Dim Stars: Defense (Fire) | 8.5" x 11" | Graphite on Vintage Paper

Dim Stars: Defense (Fire) | 8.5" x 11" | Graphite on Vintage Paper

Dim Stars: Escape (Fire) | 8.5" x 11" | Graphite on Vintage Paper

Dim Stars: Escape (Fire) | 8.5" x 11" | Graphite on Vintage Paper

Dim Stars: Solemn (Fire) | 8.5" x 11" | Graphite on Vintage Paper

Dim Stars: Solemn (Fire) | 8.5" x 11" | Graphite on Vintage Paper

Dim Stars: Joy (Fire) | 8.5" x 11" | Graphite on Vintage Paper

Dim Stars: Joy (Fire) | 8.5" x 11" | Graphite on Vintage Paper

Dim Stars: Basking (Fire) | 8.5" x 11" | Graphite on Vintage Paper

Dim Stars: Basking (Fire) | 8.5" x 11" | Graphite on Vintage Paper

Dim Stars: Sly (Fire) | 8.5" x 11" | Graphite on Vintage Paper

Dim Stars: Sly (Fire) | 8.5" x 11" | Graphite on Vintage Paper

Drawn To The Music - Society of Illustrators, NY

The Day I Tried To Live | 17" x 11" | Mixed Media

The Day I Tried To Live | 17" x 11" | Mixed Media

I created this painting for a special exhibit at the Society of Illustrators called Drawn To The Music.
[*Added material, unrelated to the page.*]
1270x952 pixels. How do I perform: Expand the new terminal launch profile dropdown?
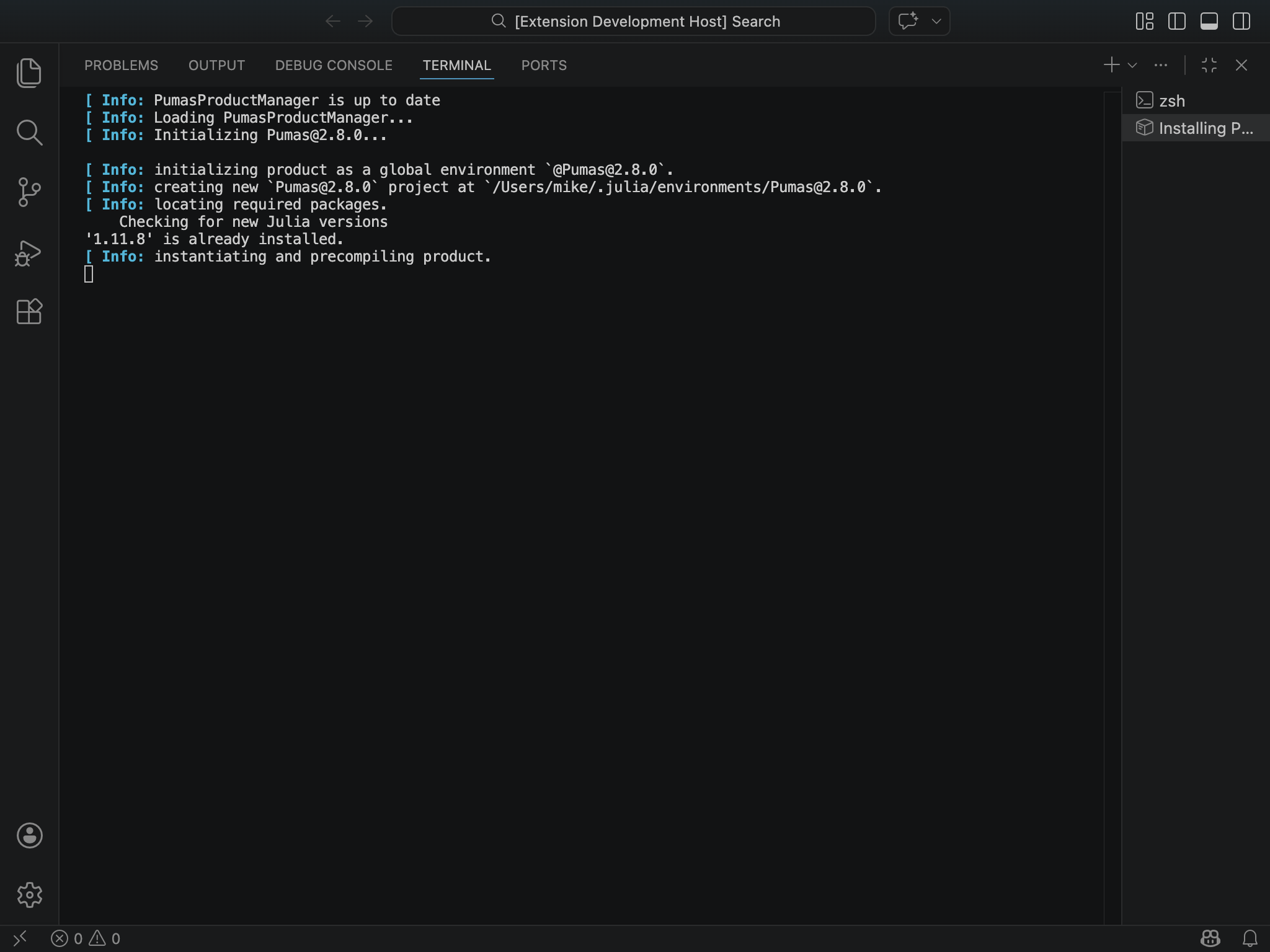[x=1132, y=65]
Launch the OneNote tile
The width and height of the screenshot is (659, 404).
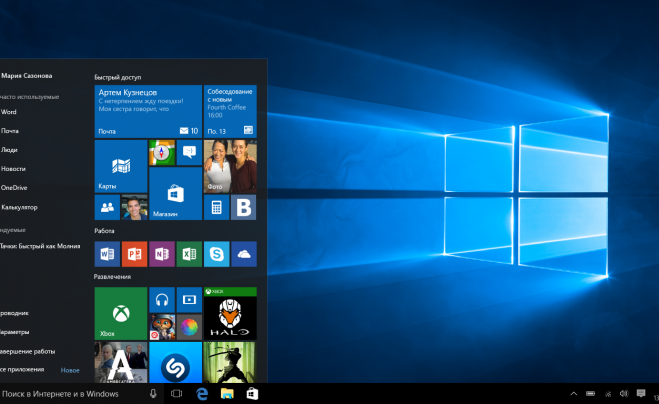click(161, 254)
The exhibit is about artists interpretations of their favorite songs.

Exhibit: October 25 - December 23, 2016
Opening Reception: Friday, November 4th, 2016

The song I chose to paint is The Day I Tried To Live by Soundgarden. It is likely one of my favorite songs of all time but found it difficult to create art for. I probably could have done 10 different versions of this painting yet it just wouldn't seem right.

This painting comes at a good time because I took August off from taking on client work. I needed some time to work on personal projects and other creative things I've been mucking about with. While I've been off, I've been thinking about my work lately and I've noticed that I have been losing the looseness in the work that I had so much fun with. I think that is due to the more perfectionist part of my personality. Over-rendering, over-painting...it seems to be killing an energy in my work that I used to have.

I think this piece turned out to be a good balance between the two - the loose and the graphic and tight.